Most of the enemies you’ll encounter are military units from the United States Army. You’ll encounter no mercy as they send tanks, harrier jets, helicopters, rocket launchers, infantry, and developed-just-to-kill-The-Hulk Hulkbusters. The Hulkbusters are simply just mechs, and as you progress through the story missions they will become more and more of a nuisance as they get stronger, faster, bigger, and team up on you. But if you’re good at the game, you’re usually not going to have too much trouble with them. The only times they REALLY get challenging is when you fight a huge robot in a boss battle, which happens quite often. One of the shining aspects of the game is that the boss battles take a long time, not being all too boring at all since they really challenge your skills and are very fast-paced nature.

In addition to the linear story missions, there are “challenges” that put The Hulk into unique situations to have fun in. Some of the challenges include seeing how fast you can get through a predetermined path, kicking field goals with a car, and quite a few that have you destroy as many enemies as possible in a limited amount of time. You’re also able to revisit the challenges (once you complete them the first time after finding them on the map) from the menu screen, which allows you to see the whole list of all the challenges and the records that you hold in each. This feature makes it seem like it’d almost be fun to play with a friend because the challenges are so different and require different skills, and when it comes down to it, they’re really just mini-games.

What is great about the game as a whole is that nearly everything can be interacted with including being picked up and thrown, and weaponized. Weaponization allows you to create weapons out of the things around you, and in conjunction with your other abilities, you can use them to defeat your enemies. For example, you can create “steel fists” out of small cars, “shields” out of larger trucks (that can double as a skateboard-type thing), and huge bowling balls. You can also catch, punch-back, and use missiles to destroy enemies.

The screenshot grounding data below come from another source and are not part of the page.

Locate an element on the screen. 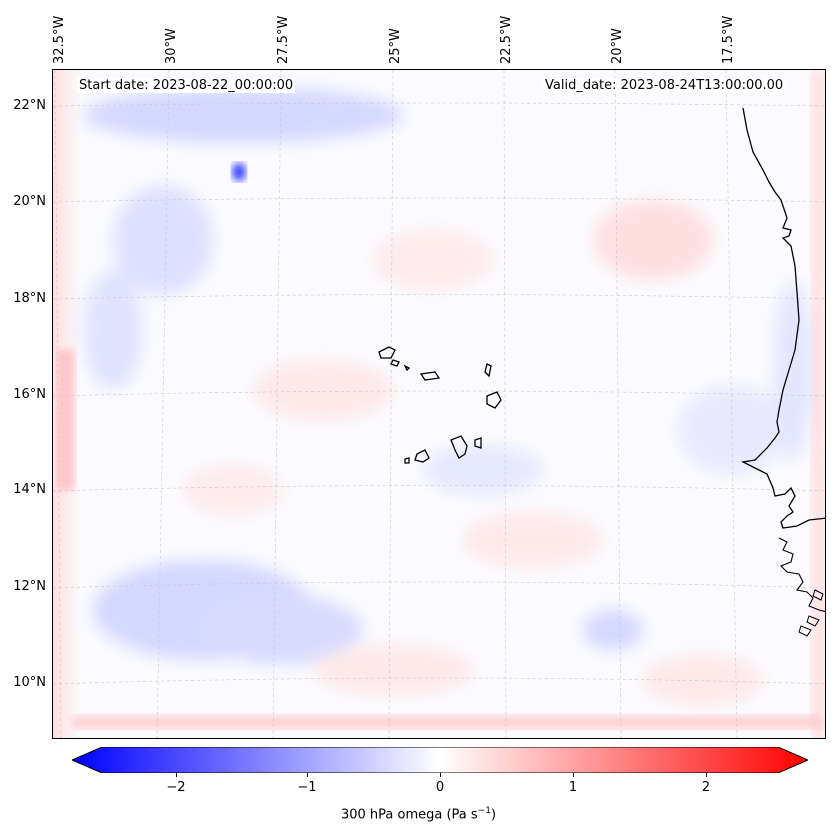  lon-label-22-5w: 22.5°W is located at coordinates (506, 40).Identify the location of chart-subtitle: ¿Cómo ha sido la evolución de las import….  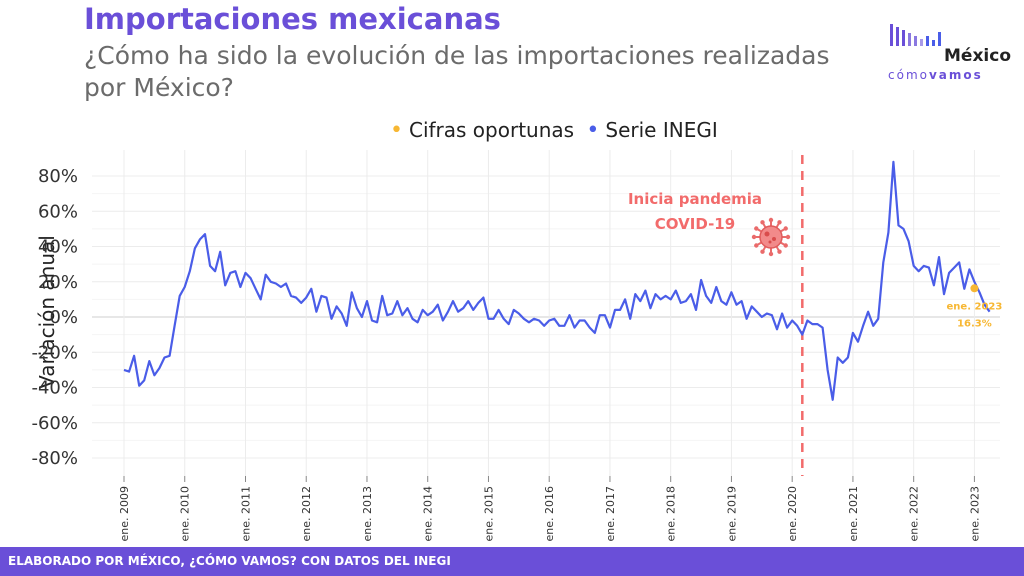
(457, 72).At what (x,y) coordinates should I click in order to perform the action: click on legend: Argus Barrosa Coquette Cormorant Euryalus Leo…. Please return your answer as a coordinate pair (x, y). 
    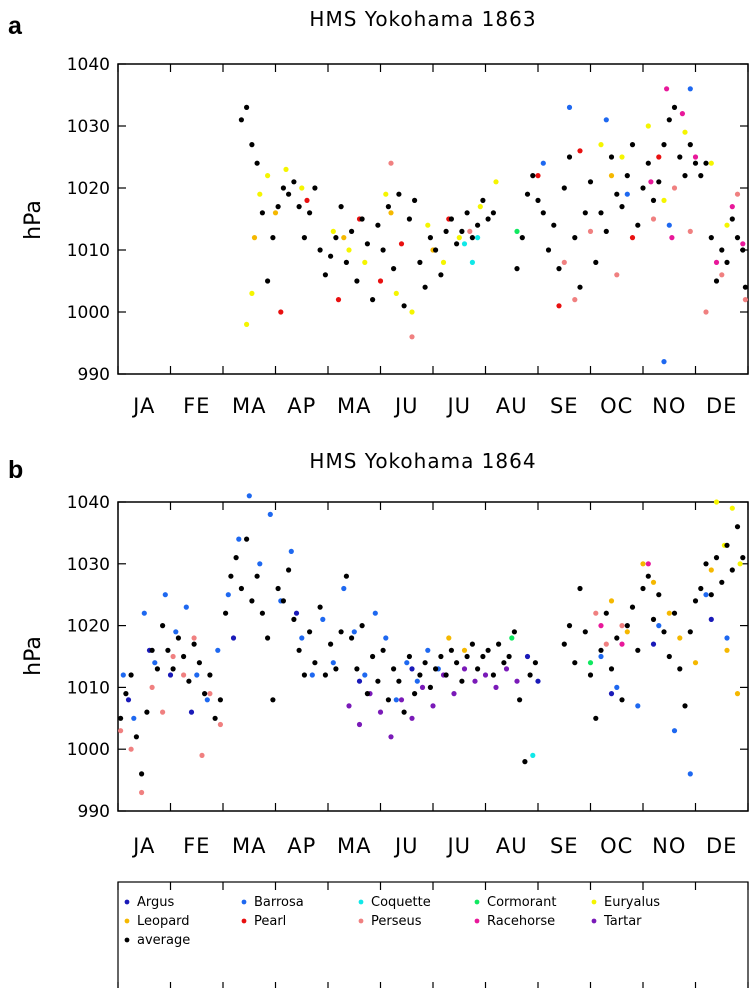
    Looking at the image, I should click on (433, 934). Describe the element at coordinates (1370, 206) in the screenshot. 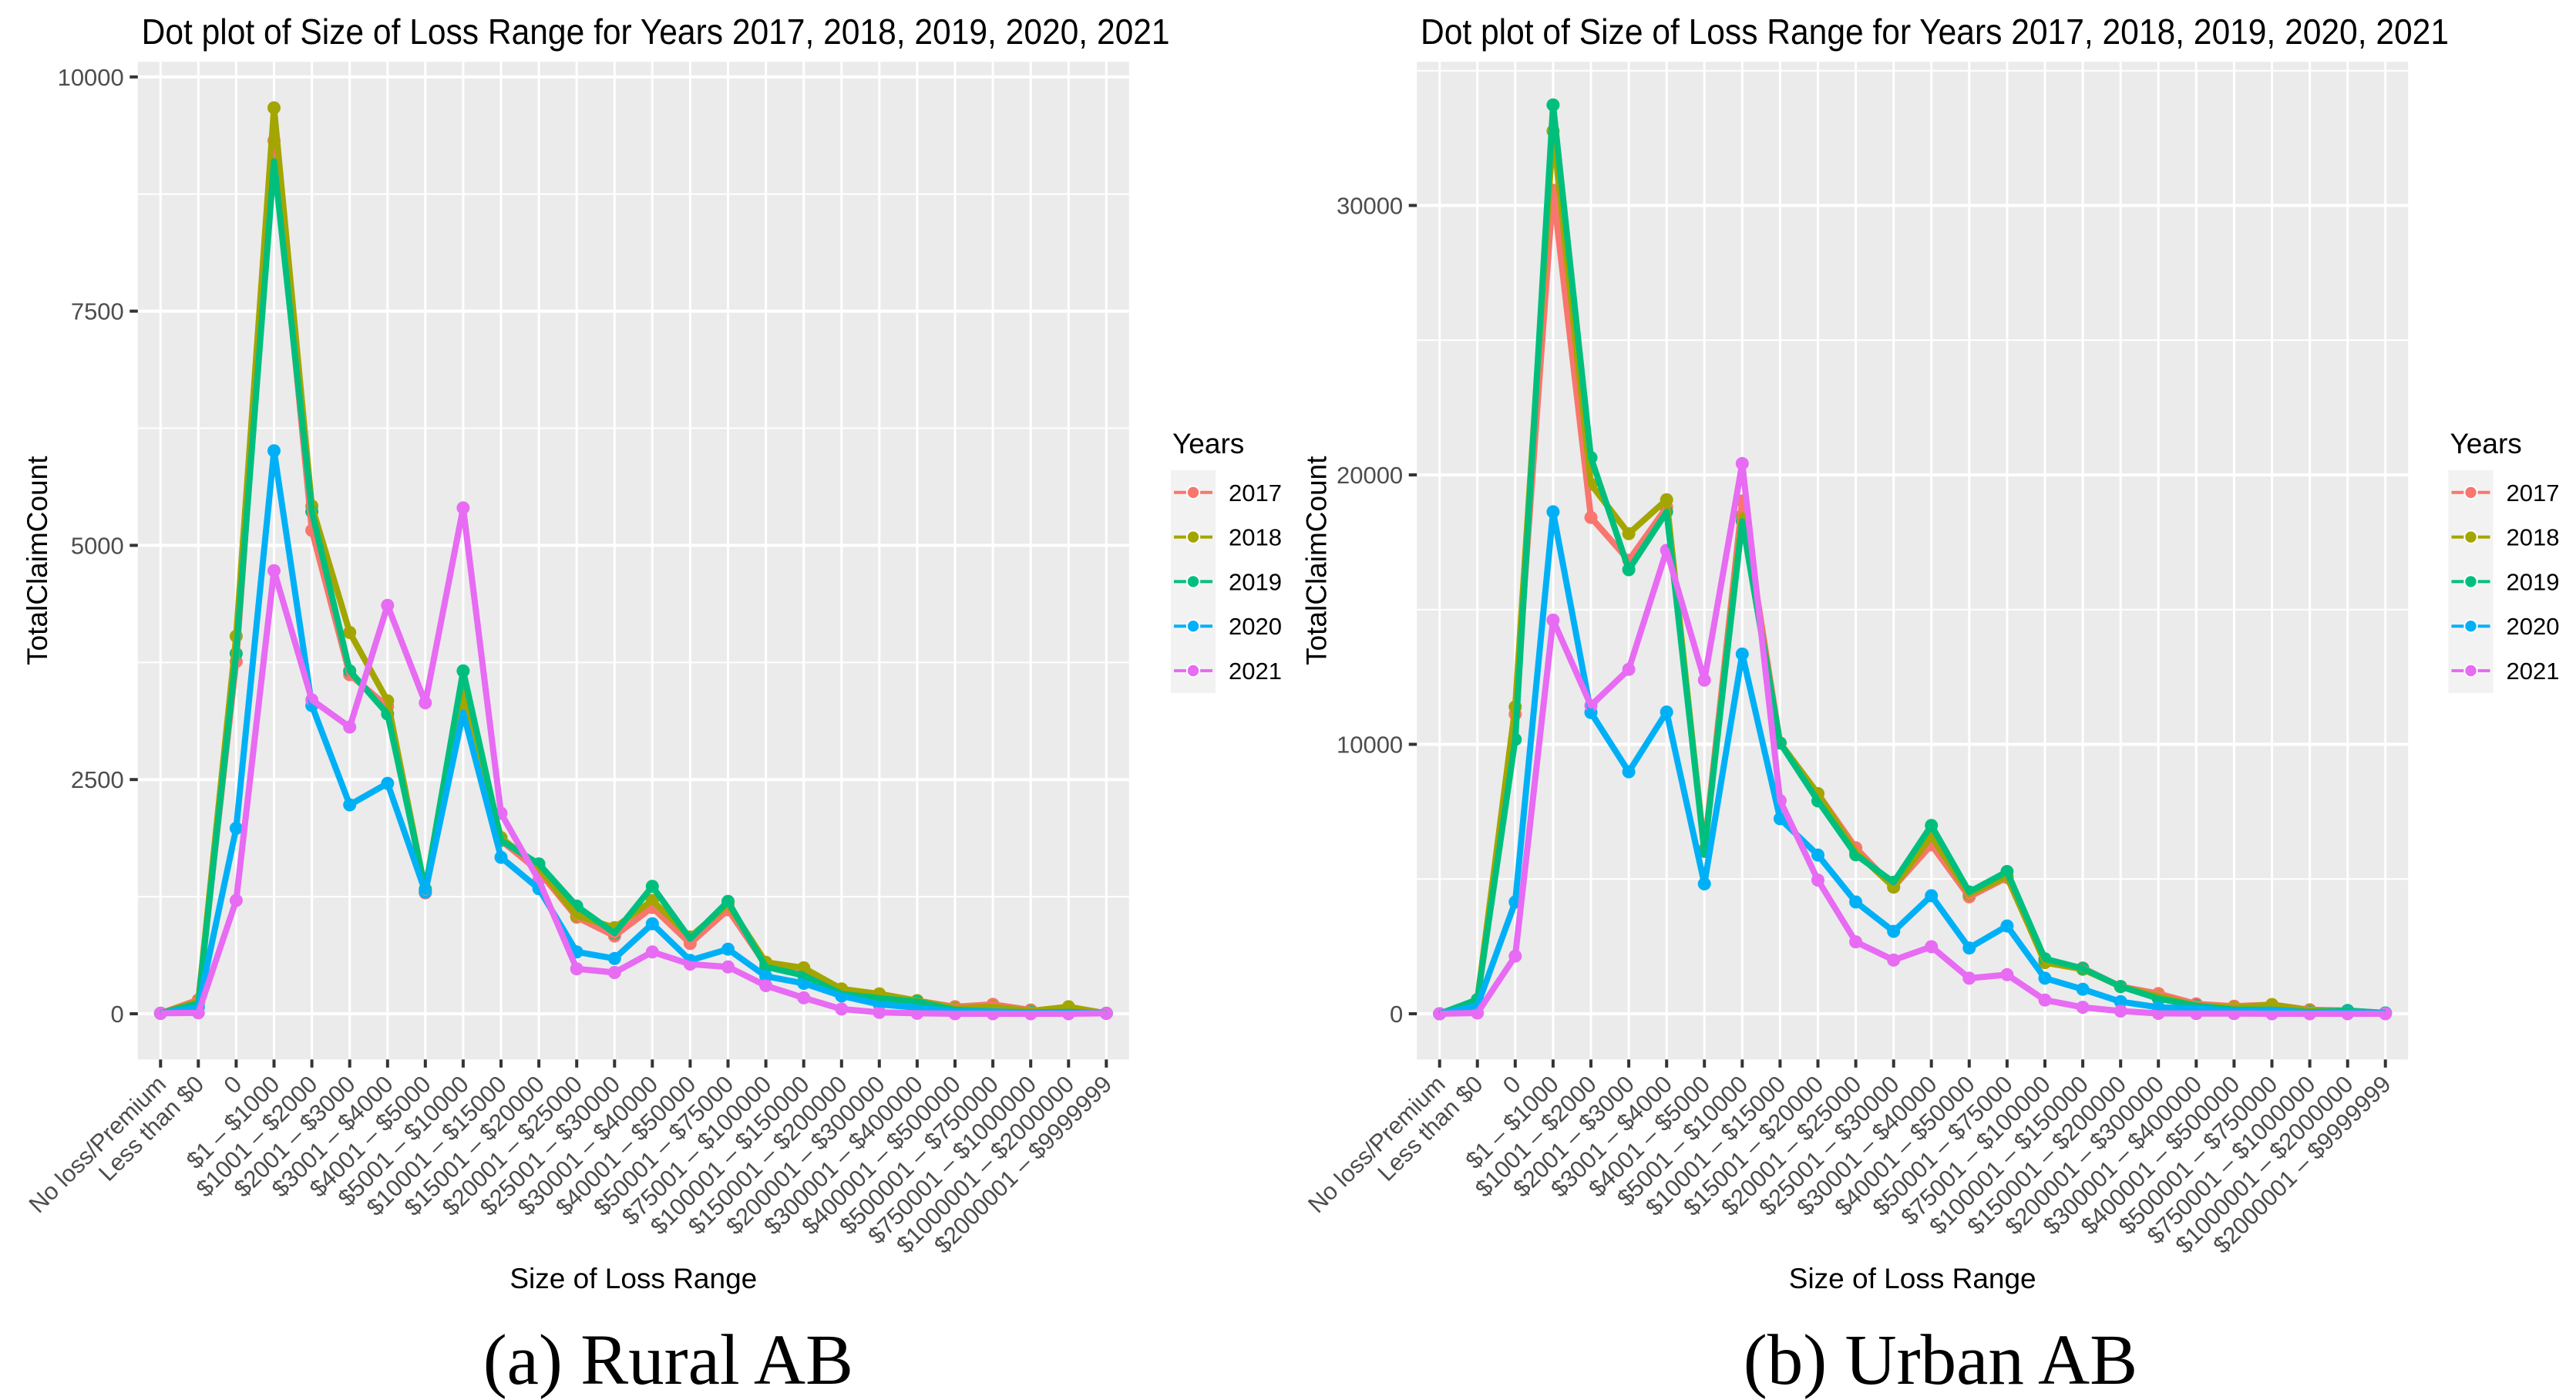

I see `svg-text: 30000` at that location. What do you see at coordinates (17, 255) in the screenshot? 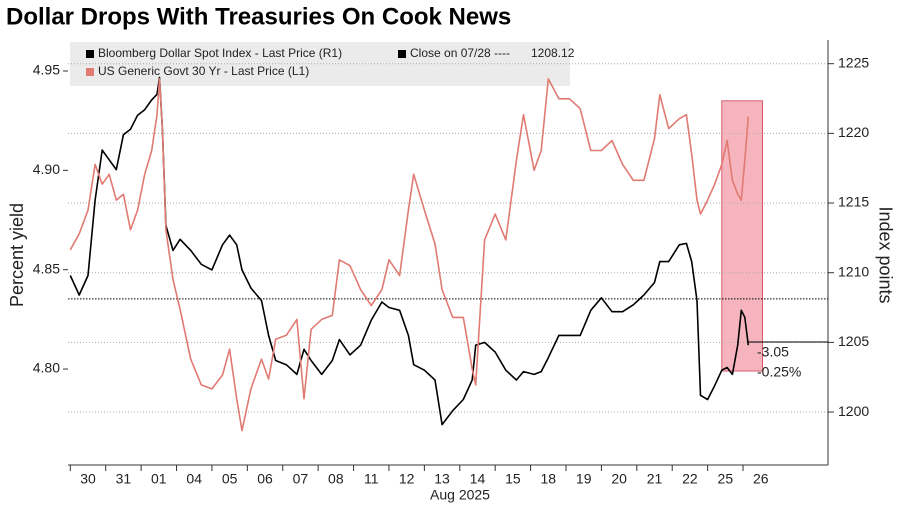
I see `y-axis-title: Percent yield` at bounding box center [17, 255].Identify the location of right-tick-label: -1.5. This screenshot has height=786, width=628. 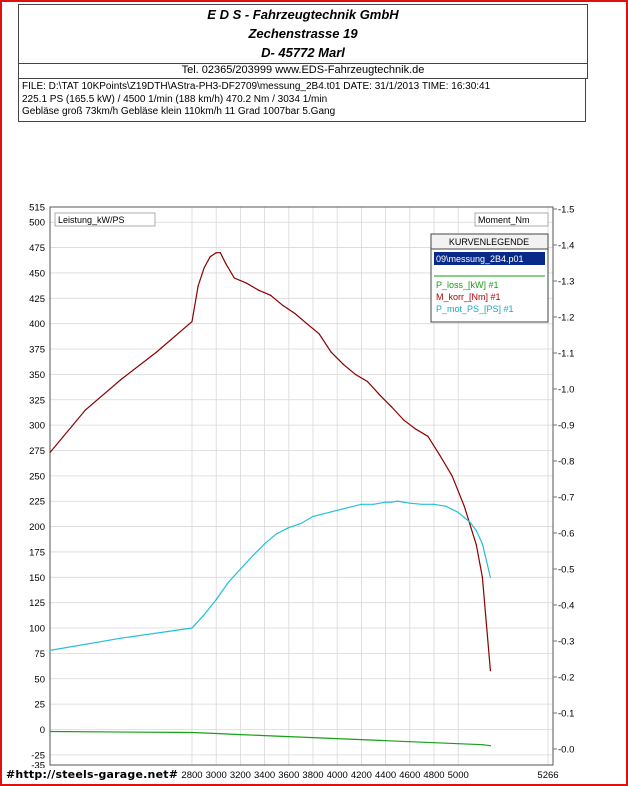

The story itself follows Eric Banner in his pursuit of creating a machine that will allow him to be cured of The Hulk before he loses all his sanity. Throughout the adventure, you’ll encounter your arch-nemesis of sorts, called The Abomination, who is basically another Hulk-type mutant of a man named Emil Blonsky. His roots and intentions are explained well, and you’ll be seeing him quite a few times throughout.

Not saying that the game is perfect, there are problems with it that I’d like to point out. While most is nearly flawless in its execution, the biggest problem is the loading. Before each mission/challenge you undertake you’ll have to sit there waiting for the loading to finish, which is obvious, but this wouldn’t have been something to complain about if it wasn’t for the fact that the loading takes a long time, and if you retry a mission/challenge it has to load everything again. Another problem was that I felt the city didn’t look as diverse as it should have been. There aren’t many special landmarks or easily identifiable buildings which would usually be characteristic of a true city.

Any reservations I had about the game when I played the demo have all been forgotten, and I’m glad to have experienced The Incredible Hulk: Ultimate Destruction in all its astonishing fun. Just by being able to do things like throw a bus at a helicopter floating above a building, The Incredible Hulk: Ultimate Destruction is definitely the ultimate Hulk game. The world of Ultimate Destruction is yours to rampage through, and it’s pretty incredible.